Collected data
......

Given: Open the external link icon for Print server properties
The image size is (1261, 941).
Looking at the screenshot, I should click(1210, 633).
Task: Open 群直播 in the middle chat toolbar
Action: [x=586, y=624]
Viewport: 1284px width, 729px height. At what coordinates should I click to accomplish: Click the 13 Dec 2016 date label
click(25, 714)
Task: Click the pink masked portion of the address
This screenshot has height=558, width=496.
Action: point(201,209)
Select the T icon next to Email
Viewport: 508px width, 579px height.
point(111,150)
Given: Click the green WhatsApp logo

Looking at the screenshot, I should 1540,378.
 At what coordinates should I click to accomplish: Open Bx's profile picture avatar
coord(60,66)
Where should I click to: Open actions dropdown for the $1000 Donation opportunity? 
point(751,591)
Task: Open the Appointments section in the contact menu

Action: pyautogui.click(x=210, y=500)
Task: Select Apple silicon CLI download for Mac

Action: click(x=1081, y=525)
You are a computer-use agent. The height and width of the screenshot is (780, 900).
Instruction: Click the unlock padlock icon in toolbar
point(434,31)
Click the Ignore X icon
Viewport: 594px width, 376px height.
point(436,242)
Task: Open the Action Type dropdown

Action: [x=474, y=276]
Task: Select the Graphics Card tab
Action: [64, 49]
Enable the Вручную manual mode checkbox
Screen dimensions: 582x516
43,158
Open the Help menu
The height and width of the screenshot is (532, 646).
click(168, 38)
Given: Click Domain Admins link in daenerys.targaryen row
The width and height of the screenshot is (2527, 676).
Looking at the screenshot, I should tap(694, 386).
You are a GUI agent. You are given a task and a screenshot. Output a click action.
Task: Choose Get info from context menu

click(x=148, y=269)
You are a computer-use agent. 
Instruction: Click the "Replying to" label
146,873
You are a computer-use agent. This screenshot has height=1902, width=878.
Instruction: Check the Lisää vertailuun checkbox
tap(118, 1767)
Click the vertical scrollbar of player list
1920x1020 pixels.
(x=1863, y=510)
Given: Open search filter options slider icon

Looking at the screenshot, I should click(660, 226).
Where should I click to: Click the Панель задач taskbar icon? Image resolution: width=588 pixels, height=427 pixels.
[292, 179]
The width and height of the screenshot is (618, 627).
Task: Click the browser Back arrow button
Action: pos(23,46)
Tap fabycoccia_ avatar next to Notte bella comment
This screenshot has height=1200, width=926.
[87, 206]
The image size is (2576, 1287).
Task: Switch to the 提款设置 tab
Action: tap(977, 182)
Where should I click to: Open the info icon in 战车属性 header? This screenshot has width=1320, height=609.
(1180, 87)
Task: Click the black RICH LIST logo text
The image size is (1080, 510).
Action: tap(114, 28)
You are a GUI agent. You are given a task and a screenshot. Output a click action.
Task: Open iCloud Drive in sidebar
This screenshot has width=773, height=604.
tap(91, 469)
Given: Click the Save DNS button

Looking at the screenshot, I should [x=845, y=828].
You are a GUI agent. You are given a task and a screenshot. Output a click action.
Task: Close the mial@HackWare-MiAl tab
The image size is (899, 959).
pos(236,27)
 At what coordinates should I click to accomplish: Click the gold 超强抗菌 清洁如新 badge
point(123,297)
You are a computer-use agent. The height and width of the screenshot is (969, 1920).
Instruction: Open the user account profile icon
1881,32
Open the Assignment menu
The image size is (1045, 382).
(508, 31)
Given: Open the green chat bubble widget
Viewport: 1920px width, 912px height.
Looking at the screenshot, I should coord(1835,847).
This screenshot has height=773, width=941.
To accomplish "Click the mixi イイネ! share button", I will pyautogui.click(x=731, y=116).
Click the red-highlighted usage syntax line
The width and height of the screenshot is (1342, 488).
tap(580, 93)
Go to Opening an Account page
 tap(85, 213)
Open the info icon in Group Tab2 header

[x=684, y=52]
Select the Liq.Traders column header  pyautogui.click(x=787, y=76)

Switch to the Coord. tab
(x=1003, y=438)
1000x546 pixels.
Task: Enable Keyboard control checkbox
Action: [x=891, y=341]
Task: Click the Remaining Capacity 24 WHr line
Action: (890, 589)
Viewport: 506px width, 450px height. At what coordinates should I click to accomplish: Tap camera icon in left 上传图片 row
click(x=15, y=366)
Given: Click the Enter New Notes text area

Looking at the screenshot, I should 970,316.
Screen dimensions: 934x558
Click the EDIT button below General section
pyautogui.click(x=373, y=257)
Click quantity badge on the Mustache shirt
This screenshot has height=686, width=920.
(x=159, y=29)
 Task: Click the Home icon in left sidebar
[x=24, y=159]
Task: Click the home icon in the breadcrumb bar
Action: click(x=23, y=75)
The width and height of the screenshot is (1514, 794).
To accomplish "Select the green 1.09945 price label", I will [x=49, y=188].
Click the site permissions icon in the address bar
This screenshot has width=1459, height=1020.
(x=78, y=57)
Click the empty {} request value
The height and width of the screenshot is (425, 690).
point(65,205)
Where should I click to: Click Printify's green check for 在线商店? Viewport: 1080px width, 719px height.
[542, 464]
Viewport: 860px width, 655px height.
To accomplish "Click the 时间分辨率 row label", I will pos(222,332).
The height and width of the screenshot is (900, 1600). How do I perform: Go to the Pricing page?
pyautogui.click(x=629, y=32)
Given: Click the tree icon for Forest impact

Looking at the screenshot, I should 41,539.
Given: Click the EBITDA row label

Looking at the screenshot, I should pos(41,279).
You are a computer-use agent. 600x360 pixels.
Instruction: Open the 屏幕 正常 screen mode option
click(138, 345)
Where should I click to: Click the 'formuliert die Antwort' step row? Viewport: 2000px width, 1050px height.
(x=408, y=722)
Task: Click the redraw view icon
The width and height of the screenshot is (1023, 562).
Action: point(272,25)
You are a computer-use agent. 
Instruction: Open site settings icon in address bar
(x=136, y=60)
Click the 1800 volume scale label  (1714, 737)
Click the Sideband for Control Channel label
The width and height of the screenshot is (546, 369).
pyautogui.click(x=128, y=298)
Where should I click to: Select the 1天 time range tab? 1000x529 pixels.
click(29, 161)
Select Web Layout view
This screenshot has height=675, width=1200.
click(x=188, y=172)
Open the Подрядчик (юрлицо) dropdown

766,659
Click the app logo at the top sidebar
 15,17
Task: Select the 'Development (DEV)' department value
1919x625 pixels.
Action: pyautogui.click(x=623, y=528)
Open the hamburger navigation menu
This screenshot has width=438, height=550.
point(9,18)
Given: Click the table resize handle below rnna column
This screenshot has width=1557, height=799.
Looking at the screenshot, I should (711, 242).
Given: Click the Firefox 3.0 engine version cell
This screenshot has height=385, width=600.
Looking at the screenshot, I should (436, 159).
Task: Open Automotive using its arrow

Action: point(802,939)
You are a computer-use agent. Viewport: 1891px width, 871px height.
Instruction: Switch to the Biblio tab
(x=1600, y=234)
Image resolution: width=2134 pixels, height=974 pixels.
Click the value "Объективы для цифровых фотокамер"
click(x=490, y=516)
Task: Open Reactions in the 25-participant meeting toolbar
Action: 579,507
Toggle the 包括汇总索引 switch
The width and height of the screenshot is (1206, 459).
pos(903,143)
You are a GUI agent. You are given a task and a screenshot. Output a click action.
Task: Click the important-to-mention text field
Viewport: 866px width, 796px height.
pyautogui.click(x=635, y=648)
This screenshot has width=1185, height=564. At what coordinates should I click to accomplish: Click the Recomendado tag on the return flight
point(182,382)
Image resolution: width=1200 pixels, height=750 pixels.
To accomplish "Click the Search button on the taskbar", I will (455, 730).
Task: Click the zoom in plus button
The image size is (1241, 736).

......

**YOUR GOAL**
Reproduce each line of the data without any change.

**COMPLETED TASK**
Given: Open the external link icon for Print server properties
The image size is (1261, 941).
Looking at the screenshot, I should click(1210, 633).
Task: Open 群直播 in the middle chat toolbar
Action: [x=586, y=624]
Viewport: 1284px width, 729px height. At what coordinates should I click to accomplish: Click the 13 Dec 2016 date label
click(25, 714)
Task: Click the pink masked portion of the address
This screenshot has height=558, width=496.
Action: point(201,209)
Select the T icon next to Email
Viewport: 508px width, 579px height.
point(111,150)
Given: Click the green WhatsApp logo

Looking at the screenshot, I should 1540,378.
 At what coordinates should I click to accomplish: Open Bx's profile picture avatar
coord(60,66)
Where should I click to: Open actions dropdown for the $1000 Donation opportunity? 
point(751,591)
Task: Open the Appointments section in the contact menu

Action: pyautogui.click(x=210, y=500)
Task: Select Apple silicon CLI download for Mac

Action: click(x=1081, y=525)
You are a computer-use agent. The height and width of the screenshot is (780, 900).
Instruction: Click the unlock padlock icon in toolbar
point(434,31)
Click the Ignore X icon
Viewport: 594px width, 376px height.
point(436,242)
Task: Open the Action Type dropdown

Action: [x=474, y=276]
Task: Select the Graphics Card tab
Action: [64, 49]
Enable the Вручную manual mode checkbox
Screen dimensions: 582x516
43,158
Open the Help menu
The height and width of the screenshot is (532, 646).
click(168, 38)
Given: Click Domain Admins link in daenerys.targaryen row
The width and height of the screenshot is (2527, 676).
Looking at the screenshot, I should tap(694, 386).
You are a GUI agent. You are given a task and a screenshot. Output a click action.
Task: Choose Get info from context menu

click(x=148, y=269)
You are a computer-use agent. 
Instruction: Click the "Replying to" label
146,873
You are a computer-use agent. This screenshot has height=1902, width=878.
Instruction: Check the Lisää vertailuun checkbox
tap(118, 1767)
Click the vertical scrollbar of player list
1920x1020 pixels.
(x=1863, y=510)
Given: Open search filter options slider icon

Looking at the screenshot, I should click(660, 226).
Where should I click to: Click the Панель задач taskbar icon? Image resolution: width=588 pixels, height=427 pixels.
[292, 179]
The width and height of the screenshot is (618, 627).
Task: Click the browser Back arrow button
Action: pos(23,46)
Tap fabycoccia_ avatar next to Notte bella comment
This screenshot has height=1200, width=926.
[87, 206]
The image size is (2576, 1287).
Task: Switch to the 提款设置 tab
Action: tap(977, 182)
Where should I click to: Open the info icon in 战车属性 header? This screenshot has width=1320, height=609.
(1180, 87)
Task: Click the black RICH LIST logo text
The image size is (1080, 510).
Action: tap(114, 28)
You are a GUI agent. You are given a task and a screenshot. Output a click action.
Task: Open iCloud Drive in sidebar
This screenshot has width=773, height=604.
tap(91, 469)
Given: Click the Save DNS button

Looking at the screenshot, I should [x=845, y=828].
You are a GUI agent. You are given a task and a screenshot. Output a click action.
Task: Close the mial@HackWare-MiAl tab
The image size is (899, 959).
pos(236,27)
 At what coordinates should I click to accomplish: Click the gold 超强抗菌 清洁如新 badge
point(123,297)
You are a computer-use agent. The height and width of the screenshot is (969, 1920).
Instruction: Open the user account profile icon
1881,32
Open the Assignment menu
The image size is (1045, 382).
(508, 31)
Given: Open the green chat bubble widget
Viewport: 1920px width, 912px height.
Looking at the screenshot, I should coord(1835,847).
This screenshot has height=773, width=941.
To accomplish "Click the mixi イイネ! share button", I will pyautogui.click(x=731, y=116).
Click the red-highlighted usage syntax line
The width and height of the screenshot is (1342, 488).
tap(580, 93)
Go to Opening an Account page
 tap(85, 213)
Open the info icon in Group Tab2 header

[x=684, y=52]
Select the Liq.Traders column header  pyautogui.click(x=787, y=76)

Switch to the Coord. tab
(x=1003, y=438)
1000x546 pixels.
Task: Enable Keyboard control checkbox
Action: [x=891, y=341]
Task: Click the Remaining Capacity 24 WHr line
Action: (890, 589)
Viewport: 506px width, 450px height. At what coordinates should I click to accomplish: Tap camera icon in left 上传图片 row
click(x=15, y=366)
Given: Click the Enter New Notes text area

Looking at the screenshot, I should 970,316.
Screen dimensions: 934x558
Click the EDIT button below General section
pyautogui.click(x=373, y=257)
Click quantity badge on the Mustache shirt
This screenshot has height=686, width=920.
(x=159, y=29)
 Task: Click the Home icon in left sidebar
[x=24, y=159]
Task: Click the home icon in the breadcrumb bar
Action: click(x=23, y=75)
The width and height of the screenshot is (1514, 794).
To accomplish "Select the green 1.09945 price label", I will [x=49, y=188].
Click the site permissions icon in the address bar
This screenshot has width=1459, height=1020.
(x=78, y=57)
Click the empty {} request value
The height and width of the screenshot is (425, 690).
point(65,205)
Where should I click to: Click Printify's green check for 在线商店? Viewport: 1080px width, 719px height.
[542, 464]
Viewport: 860px width, 655px height.
To accomplish "Click the 时间分辨率 row label", I will pos(222,332).
The height and width of the screenshot is (900, 1600). How do I perform: Go to the Pricing page?
pyautogui.click(x=629, y=32)
Given: Click the tree icon for Forest impact

Looking at the screenshot, I should 41,539.
Given: Click the EBITDA row label

Looking at the screenshot, I should pos(41,279).
You are a computer-use agent. 600x360 pixels.
Instruction: Open the 屏幕 正常 screen mode option
click(138, 345)
Where should I click to: Click the 'formuliert die Antwort' step row? Viewport: 2000px width, 1050px height.
(x=408, y=722)
Task: Click the redraw view icon
The width and height of the screenshot is (1023, 562).
Action: point(272,25)
You are a computer-use agent. 
Instruction: Open site settings icon in address bar
(x=136, y=60)
Click the 1800 volume scale label  (1714, 737)
Click the Sideband for Control Channel label
The width and height of the screenshot is (546, 369).
pyautogui.click(x=128, y=298)
Where should I click to: Select the 1天 time range tab? 1000x529 pixels.
click(29, 161)
Select Web Layout view
This screenshot has height=675, width=1200.
click(x=188, y=172)
Open the Подрядчик (юрлицо) dropdown

766,659
Click the app logo at the top sidebar
 15,17
Task: Select the 'Development (DEV)' department value
1919x625 pixels.
Action: pyautogui.click(x=623, y=528)
Open the hamburger navigation menu
This screenshot has width=438, height=550.
point(9,18)
Given: Click the table resize handle below rnna column
This screenshot has width=1557, height=799.
Looking at the screenshot, I should (711, 242).
Given: Click the Firefox 3.0 engine version cell
This screenshot has height=385, width=600.
Looking at the screenshot, I should (436, 159).
Task: Open Automotive using its arrow

Action: point(802,939)
You are a computer-use agent. Viewport: 1891px width, 871px height.
Instruction: Switch to the Biblio tab
(x=1600, y=234)
Image resolution: width=2134 pixels, height=974 pixels.
Click the value "Объективы для цифровых фотокамер"
click(x=490, y=516)
Task: Open Reactions in the 25-participant meeting toolbar
Action: 579,507
Toggle the 包括汇总索引 switch
The width and height of the screenshot is (1206, 459).
pos(903,143)
You are a GUI agent. You are given a task and a screenshot. Output a click action.
Task: Click the important-to-mention text field
Viewport: 866px width, 796px height.
pyautogui.click(x=635, y=648)
This screenshot has width=1185, height=564. At what coordinates should I click to accomplish: Click the Recomendado tag on the return flight
point(182,382)
Image resolution: width=1200 pixels, height=750 pixels.
To accomplish "Click the Search button on the taskbar", I will (455, 730).
Task: Click the zoom in plus button
The image size is (1241, 736).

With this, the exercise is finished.